(CNSNews.com) - The latest Republican health care bill isn't repeal and it isn't replace, but "it is better than the status quo by far," Senate Majority leader Mitch McConnell (R-Ky.) told a news conference on Tuesday. "And I think that's an argument we're all comfortable with making," McConnell added.
McConnell asked two of the bill's sponsors, Sens. Lindsey Graham (S.C.) and Bill Cassidy (La.) to explain their plan:
"You can have different opinions about the quality of this bill," Graham said. "At the end of the day, this is the only process left available to stop a march towards socialism. We have between now and the end of the month to have a vote and a debate about whether this is better than the status quo.
"My friends on the other side are never going to agree to a bipartisan proposal that does anything other than prop up Obamacare," Graham continued. “We've had weeks of talking, and the only time they've gotten serious is when they're afraid that my bill may pass. And now they're coming to me – ‘What about this and what about that?’"
Graham said he's talked to President Trump five times in the last two days, and he's "focused like a laser" and "very excited about this state-centric health care system."
Graham also said his legislation has the support of House Speaker Paul Ryan: "Paul Ryan told me to my face, if you pass it, we pass it."
Sen. Cassidy, a physician, briefly described the Republican plan:
"What we attempt to do is to take all the (Obamacare) dollars that are here in Washington, D.C., dole it out at as the state jumps through a hoop, and return it down to the states for the states to do that which is best for that state.
"If you're in a state which has not expanded Medicaid, you're going to do great. And all those lower-income Texans, Floridians, Mainers, Virginians, Missourians will have dollars in their state to help them get health insurance that they currently do not have," Cassidy said.
If you're a state which has expanded Medicaid, we do our best to hold you harmless.

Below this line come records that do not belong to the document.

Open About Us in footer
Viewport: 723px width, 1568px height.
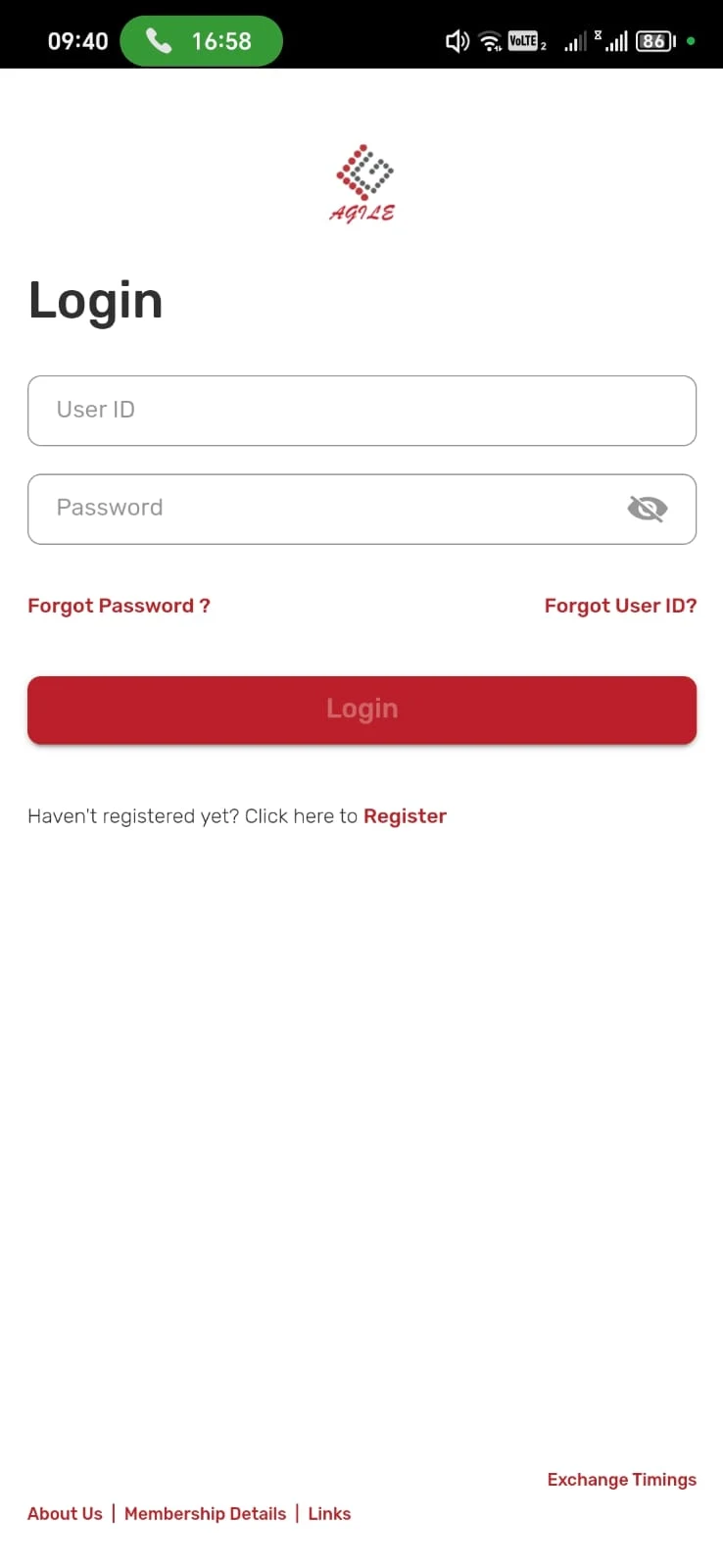click(65, 1514)
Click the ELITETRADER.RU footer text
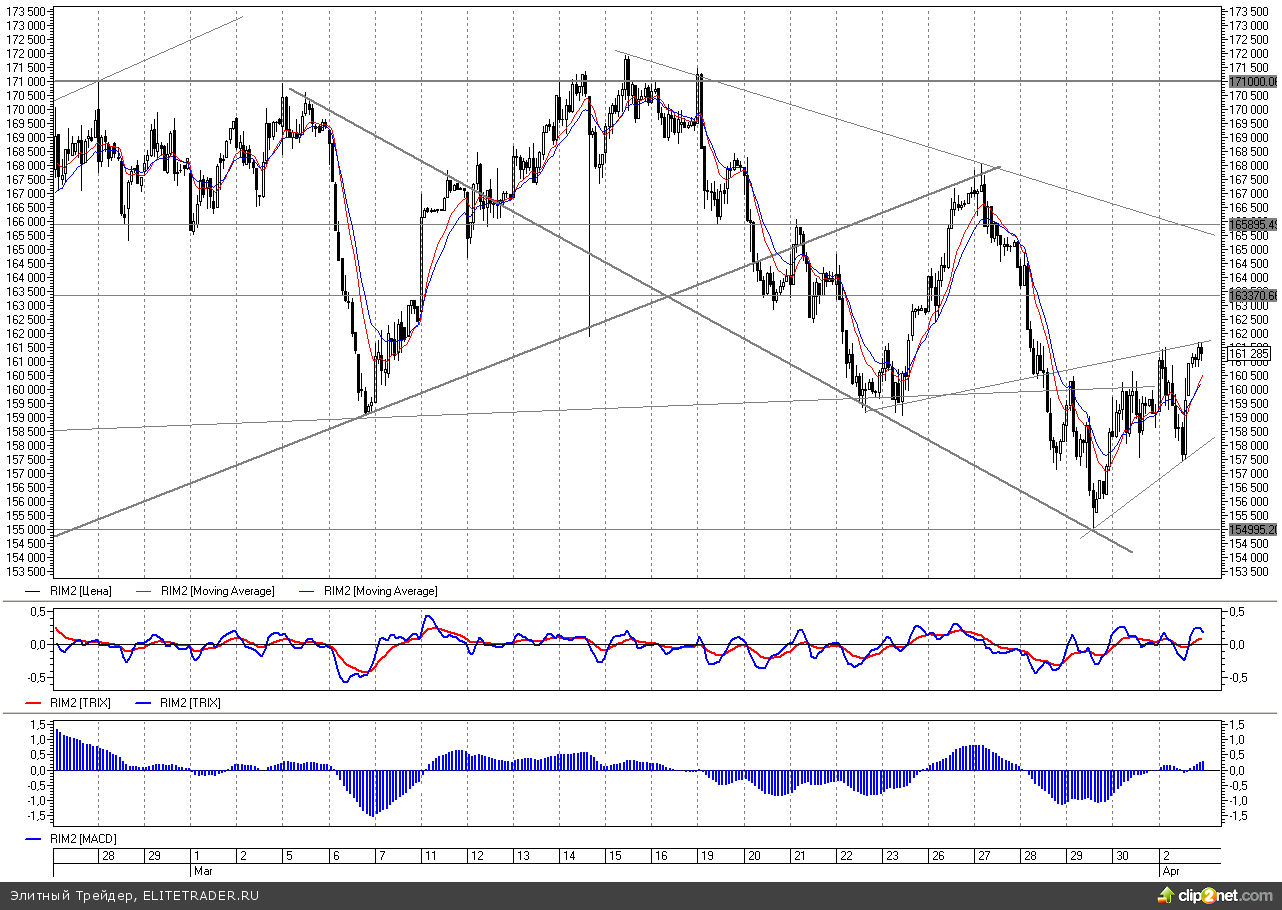1282x910 pixels. (x=200, y=895)
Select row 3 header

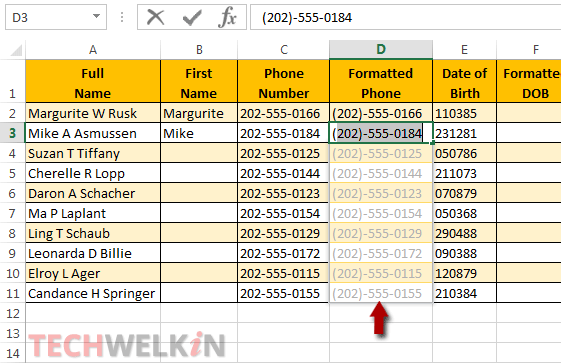tap(12, 133)
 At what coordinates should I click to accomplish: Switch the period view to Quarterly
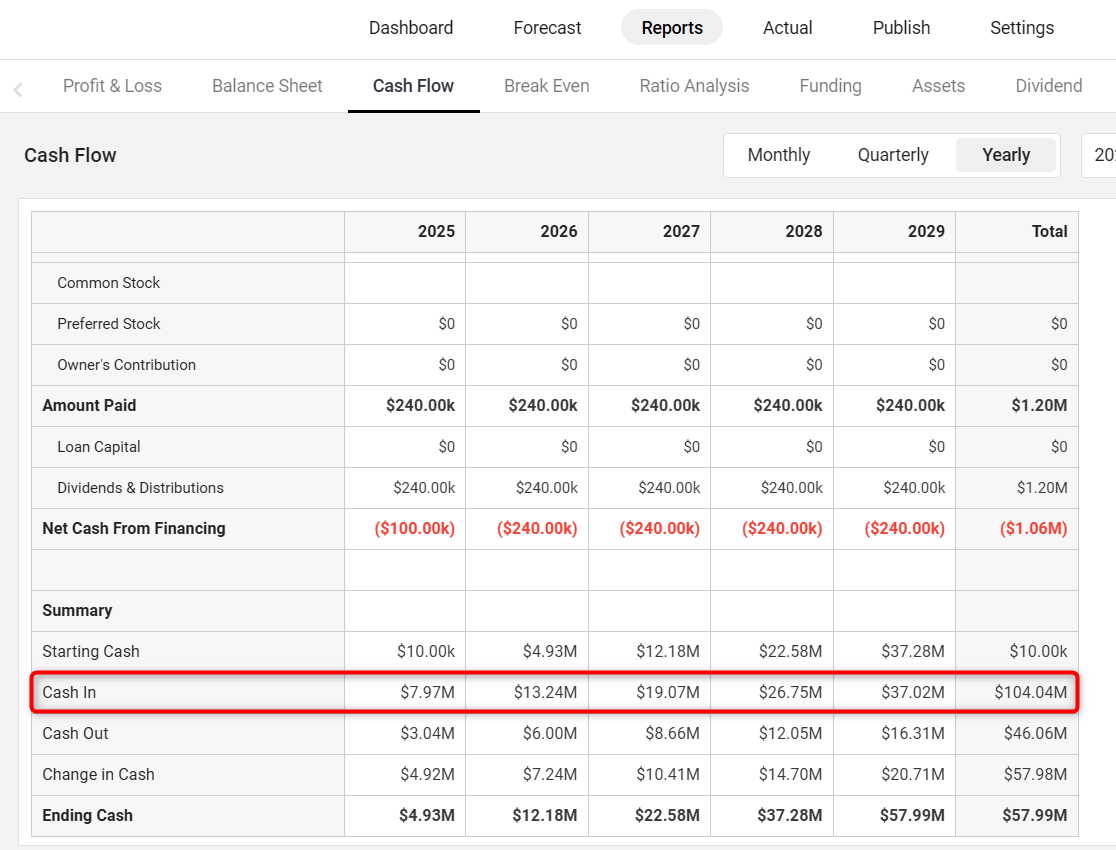[x=893, y=155]
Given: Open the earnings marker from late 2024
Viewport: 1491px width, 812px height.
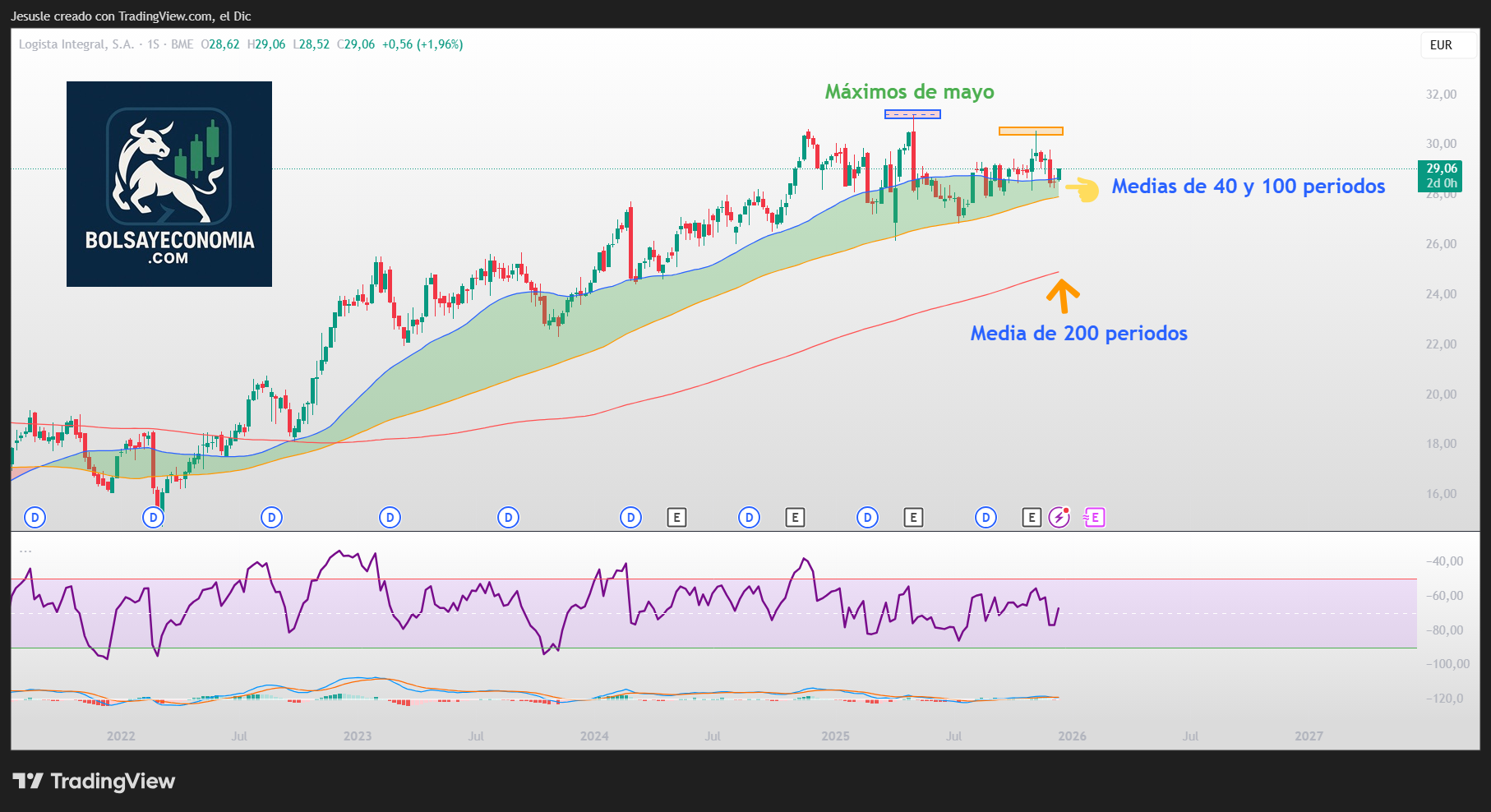Looking at the screenshot, I should pyautogui.click(x=794, y=518).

We don't want to hurt folks." Cassidy said Medicaid would be run through the Children's Health Insurance Program (CHIP) program, which is administered by states.
Cassidy said it will be easier for states to get waivers for various Obamacare regulations, but not unless those states assure the secretary of Health and Human Services that they will continue to provide “adequate and affordable coverage for those with preexisting conditions. That is our backstop,” Cassidy said.

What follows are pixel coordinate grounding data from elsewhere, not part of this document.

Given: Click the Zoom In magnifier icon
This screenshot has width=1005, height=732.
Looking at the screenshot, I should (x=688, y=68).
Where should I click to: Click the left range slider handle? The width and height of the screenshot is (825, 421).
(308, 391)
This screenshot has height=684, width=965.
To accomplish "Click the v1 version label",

He said block granting health care dollars to the states will make them more “inventive.”
Sen. Graham said Obamacare and "Berniecare" are driving the country into bankruptcy:
“So here's the choice for America -- socialism or federalism when it comes to your health care? Four states get 40 percent of the money under Obamacare -- New York, California, Massachusetts and Maryland. They represent 20 percent of the population.
“Our goal is by 2026 to make sure that every patient in every state gets the same contribution, roughly, from the federal government and allow people in your states to make decisions that would have been made in Washington.”
Graham said state control of health care will work "because the people in charge will be accountable to you, unlike Obamacare, where the person in charge could give a damn of what you think."
“I'm trying to take the money and power in Washington and send it back closer to the patient,” Graham continued. “If you believe government closer to the people is the best government, why not healthcare?” he asked.
“And finally, we know how this movie ends if we don't change. We're going to have a single-payer healthcare system in this country that's going to bust the budget, and we're going to start rationing care like you've never seen.”
Graham said he really believes the Senate will muster the necessary 50 votes to pass the Graham-Cassidy bill.
And he said he would hate to be the Democrat who votes against more money for his state.
"So if you're a Democrat, let's say in Missouri, you're going to get far more money under this proposal than Obamacare, and your state would have more control over the money. To reject that money and that control means you believe that somebody in Washington cares more about people in Missouri than people in Missouri. You believe it's OK to help California, New York, Maryland and Massachusetts more than Missouri. That's just what a Democrat would have to face if they voted no.
“If you're a Republican and you vote against federalism, you've got to explain to people back home why Washington knows better,” Graham said.